Theme Music from "The James Dean Story" is a 1956 soundtrack album to the James Dean biopic, The James Dean Story composed by Leith Stevens and featuring trumpeter Chet Baker and saxophonist Bud Shank.

Reception

Lindsay Planer of Allmusic states, "the vast majority of the material is little more than ersatz-cool filler, bearing little distinction.
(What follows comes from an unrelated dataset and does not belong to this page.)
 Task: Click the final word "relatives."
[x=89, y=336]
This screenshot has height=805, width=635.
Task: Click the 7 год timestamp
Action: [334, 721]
From an historical perspective this seems almost criminal, especially in light of the inordinate talent corralled for the project".

Track listing
All compositions by Leith Stevens except as indicated
 "Jimmy's Theme" - 2:52
 "The Search" - 4:43
 "Lost Love" - 3:39
 "People" - 3:35
 "The Movie Star" - 3:36
 "Fairmont, Indiana" - 4:34
 "Rebel at Work" - 3:44
 "Success and Then What" - 3:58
 "Let Me Be Loved" (Ray Evans, Jay Livingston) - 4:11
 "Hollywood" - 5:06
 "Let Me Be Loved" [Vocal Version] (Evans, Livingston) - 2:14

Personnel
Chet Baker — trumpet
Bud Shank — alto saxophone, flute
Don Fagerquist, Ray Linn - trumpet  (tracks 1, 2, 4-6 & 8-11) 
Milt Bernhart - trombone  (tracks 1, 2 & 4-11) 
Charlie Mariano, Richie Steward - alto saxophone  (tracks 1, 2, 4-6 & 8-11) 
Bill Holman, Richie Kamuca - tenor saxophone  (tracks 1, 2, 4-6 & 8-11) 
Pepper Adams - baritone saxophone  (tracks 1, 2, 4-6 & 8-11)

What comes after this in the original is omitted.